George Grosz 'The Pillars of Society' 1926 |
'The Pillars of Society' by George Grosz 1926 shows a group portrait that manages to portray 'all the true faces of their masters' in one room.
The
German officer wearing a monocle and a swastika, duelling scars on his
cheek and a thin slit of a mouth aggressively exposing his teeth, the
glass of beer and sabre exposing him as a drunken warmonger. The
delusional thoughts coming out of his head show his lack of self
awareness.
Behind
him on the left is a portrait of press baron Alfred Hugenberg, wearing a
chamber pot engraved with an Iron Cross as a hat symbolising the bias
of his newspapers and Grosz's opinion of them. His blood stained palm is
the bloody consequences of his newspapers' propaganda (symbolized by
the pencil)
Behind
him on the right is a portrait of Friedrich Ebert, the leader of the
Social Democratic Party and the first President of Germany from
1919-1925. His leaflet reads, "Socialism is Working" and a flag of the
Weimar Republic.
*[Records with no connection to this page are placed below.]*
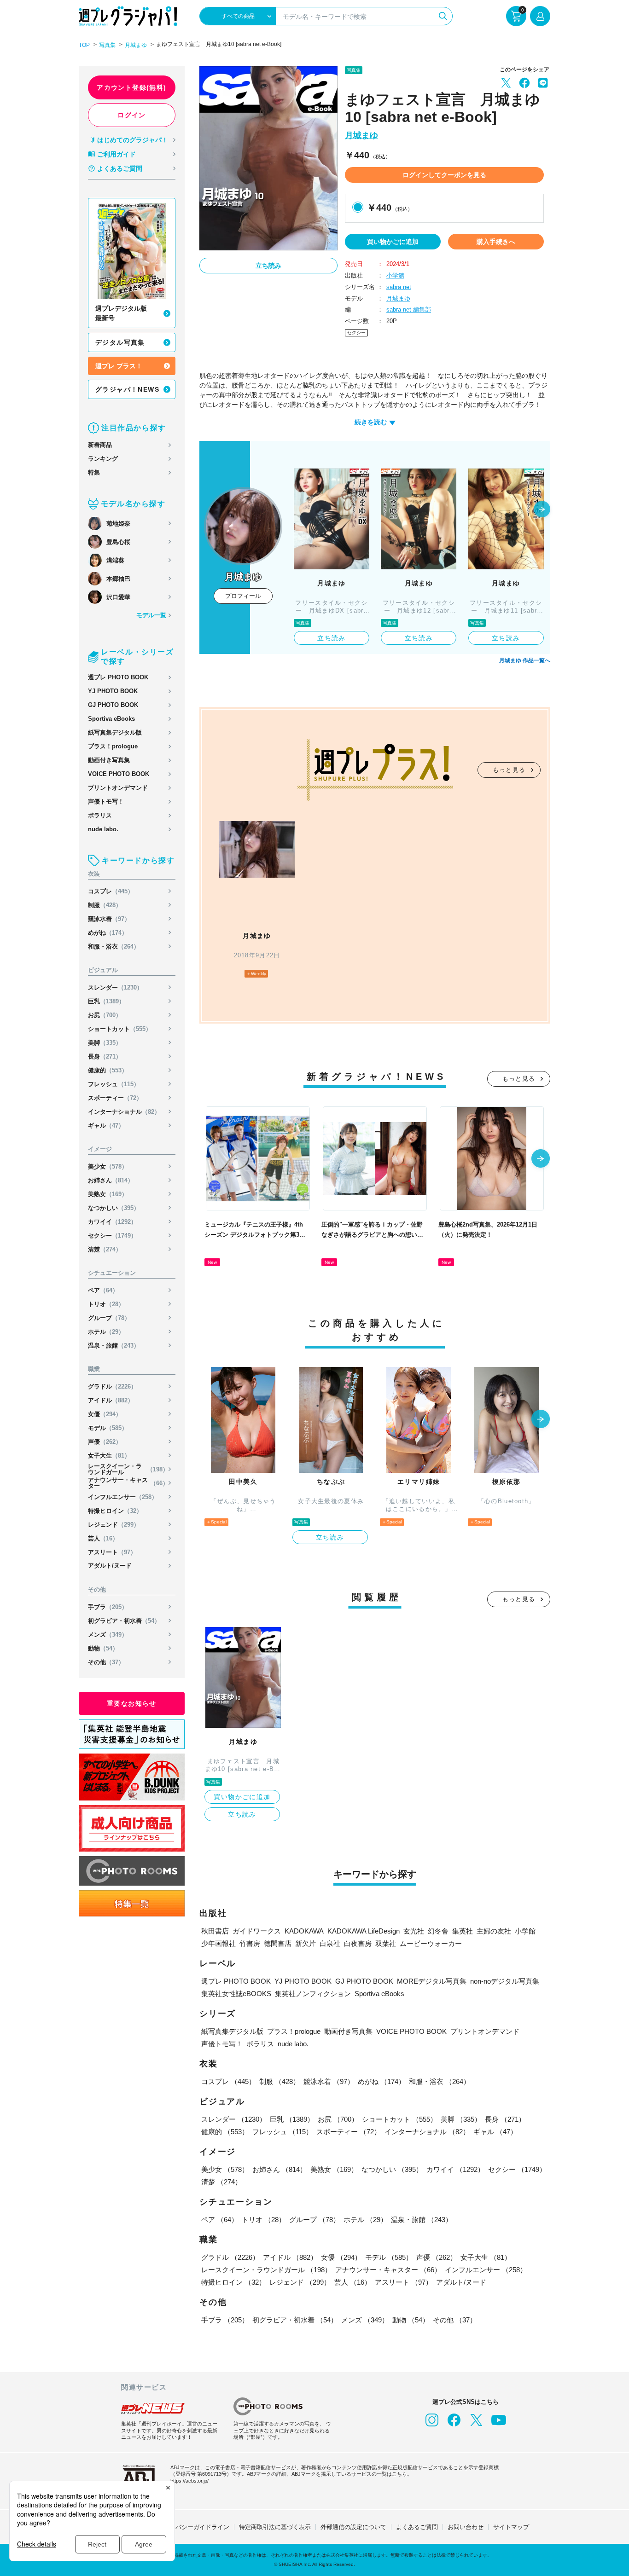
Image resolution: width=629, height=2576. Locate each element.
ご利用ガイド (116, 154)
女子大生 (109, 1455)
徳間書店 (277, 1943)
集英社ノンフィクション (313, 1993)
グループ (109, 1317)
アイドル (111, 1400)
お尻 (105, 1015)
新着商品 (100, 444)
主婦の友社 (494, 1931)
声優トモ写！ (106, 801)
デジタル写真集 (120, 342)
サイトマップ (511, 2527)
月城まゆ (136, 45)
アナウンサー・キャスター (128, 1482)
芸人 (103, 1538)
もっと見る (509, 769)
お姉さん (111, 1180)
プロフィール (243, 595)
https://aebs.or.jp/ (189, 2480)
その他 (106, 1662)
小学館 (395, 275)
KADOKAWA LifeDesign (363, 1931)
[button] (541, 509)
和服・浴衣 (114, 946)
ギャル (106, 1125)
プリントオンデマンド (118, 787)
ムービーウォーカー (431, 1943)
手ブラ (108, 1606)
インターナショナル (124, 1111)
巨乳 (106, 1001)
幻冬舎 (438, 1931)
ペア (103, 1290)
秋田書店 (215, 1931)
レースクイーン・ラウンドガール (128, 1469)
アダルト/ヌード (110, 1565)
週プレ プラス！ (118, 366)
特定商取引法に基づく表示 (275, 2527)
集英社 (462, 1931)
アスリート (112, 1552)
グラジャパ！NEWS (127, 389)
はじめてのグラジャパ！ (132, 140)
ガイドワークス (257, 1931)
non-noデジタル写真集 (504, 1981)
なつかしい (114, 1207)
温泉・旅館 (114, 1345)
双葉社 (385, 1943)
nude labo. (103, 829)
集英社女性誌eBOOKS (236, 1993)
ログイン (131, 115)
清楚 (105, 1249)
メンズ (108, 1634)
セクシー (112, 1235)
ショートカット (119, 1028)
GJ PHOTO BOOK (113, 704)
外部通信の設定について (353, 2527)
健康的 (108, 1070)
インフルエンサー (122, 1497)
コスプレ (111, 891)
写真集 (107, 45)
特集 (94, 472)
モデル (108, 1427)
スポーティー (115, 1097)
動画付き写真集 (109, 760)
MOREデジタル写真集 (431, 1981)
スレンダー (115, 987)
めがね (108, 932)
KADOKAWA (304, 1931)
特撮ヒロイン (115, 1510)
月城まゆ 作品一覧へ (524, 660)
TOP (84, 45)
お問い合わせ (465, 2527)
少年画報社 (218, 1943)
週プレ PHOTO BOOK (118, 677)
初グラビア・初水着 (124, 1620)
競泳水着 (109, 918)
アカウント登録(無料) (131, 87)
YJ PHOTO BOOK (113, 691)
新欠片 (305, 1943)
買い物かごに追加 (393, 241)
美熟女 (108, 1194)
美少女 (108, 1166)
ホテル (106, 1331)
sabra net (398, 287)
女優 (105, 1414)
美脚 (105, 1042)
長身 (105, 1056)
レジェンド (114, 1524)
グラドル (112, 1386)
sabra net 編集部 (408, 309)
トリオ (106, 1304)
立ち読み (268, 265)
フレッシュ (114, 1084)
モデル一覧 (151, 615)
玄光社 (413, 1931)
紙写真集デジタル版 (115, 732)
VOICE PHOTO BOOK (118, 773)
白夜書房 (358, 1943)
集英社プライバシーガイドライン (184, 2527)
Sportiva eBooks (111, 718)
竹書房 (249, 1943)
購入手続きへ (496, 241)
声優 (105, 1441)
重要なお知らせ (132, 1703)
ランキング (103, 458)
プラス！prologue (113, 746)
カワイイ (112, 1221)
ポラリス (100, 815)
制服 (105, 905)
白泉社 (330, 1943)
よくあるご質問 (119, 168)
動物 (103, 1648)
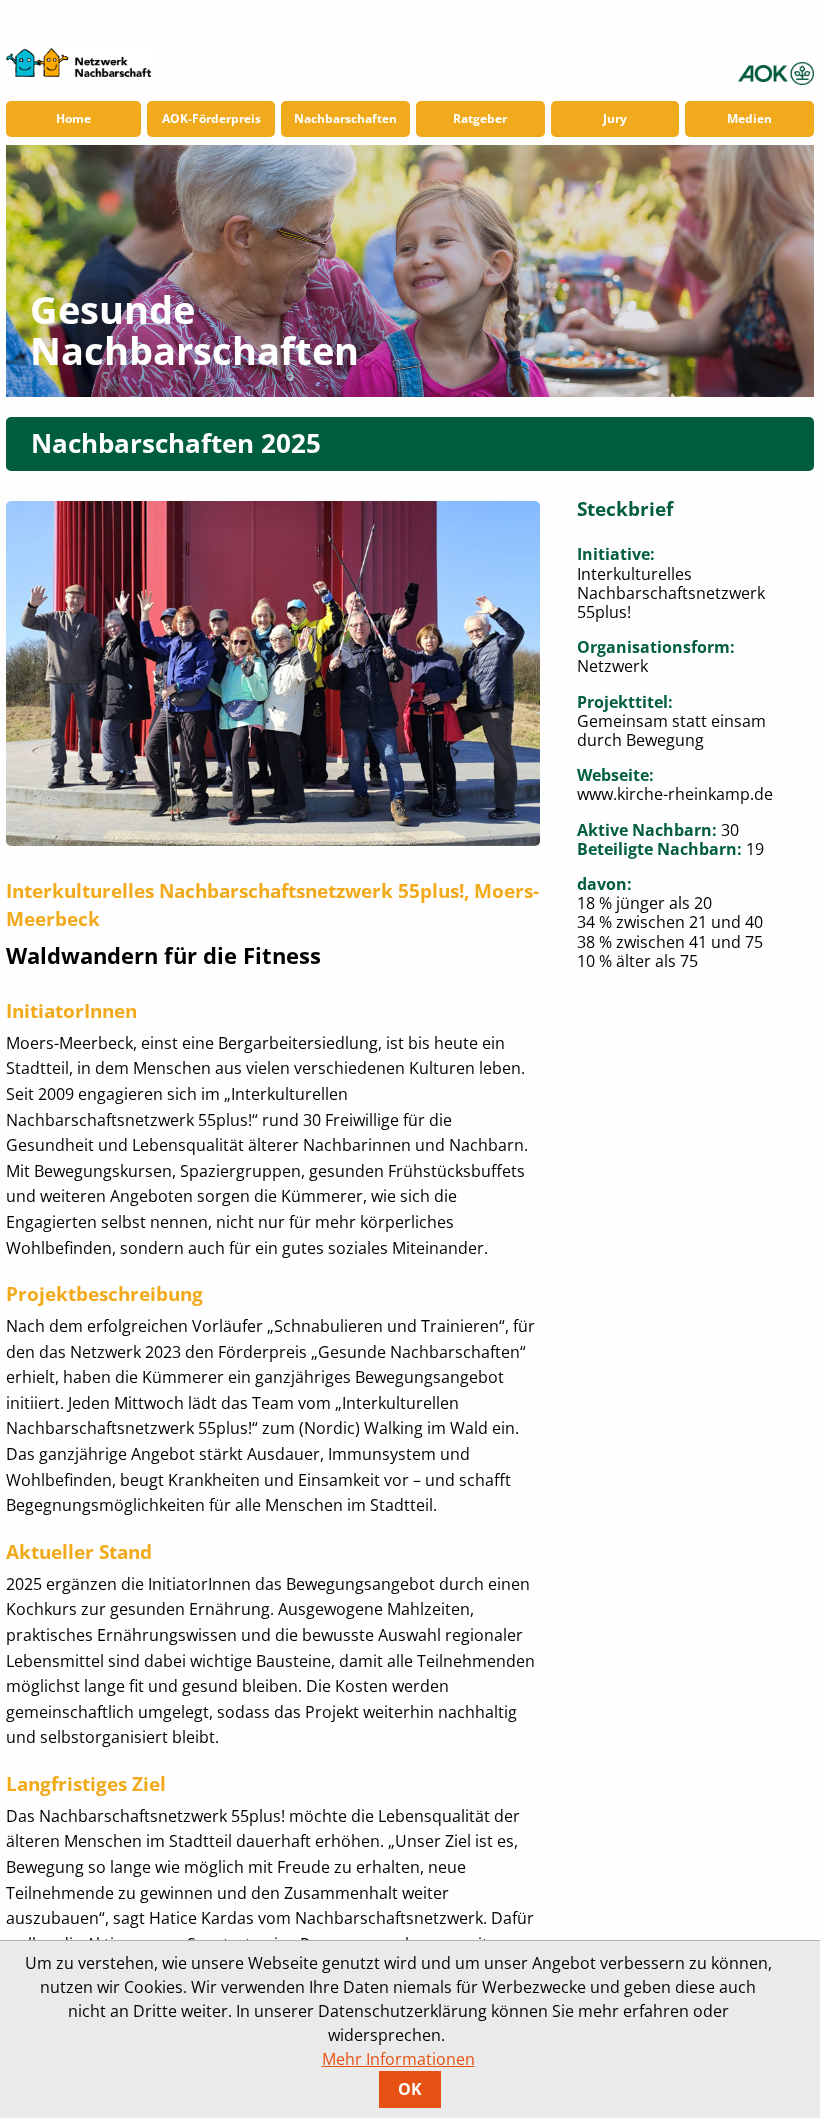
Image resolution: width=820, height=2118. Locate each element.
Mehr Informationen (398, 2059)
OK (410, 2089)
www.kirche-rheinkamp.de (675, 794)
Grosz gives him a pile of steaming faeces for brains.
In
the background is a clergyman whose sanctimonious face is flushed with
the long term effects of alcohol. With closed eyes he preaches from the
safety of his room, blind to the reality of the burning city outside
his window and ignoring the brutality of the civil war that unfolds
behind his back.
Raoul Haussmann 'Spirit of Our Times' 1920 |
Early Dada anti-art is probably best portrayed in Raoul Haussmann's 1920 ‘Spirit
of Our Time’. It is a satirical illustration for his statement that the
average supporter of what he considered to be a corrupt society “has no more capabilities than those which chance has glued to the outside of his skull; his brain remains empty”.
Maybe
we'd do well to reflect on this in today's society. Cat Girl's
housemates, Dutch, German and Japanese, recently commented that their
Australian workmates 'could be so draining sometimes - all they talk
about is the weather and trivial stuff' - how many people you know have
shut themselves off in the less dangerous position of intellectual
muteness? What gets sacrificed in this numb social mindsoup is
creativity and passion - is being safe because we fear embarrassment and
humiliation for standing out worth it?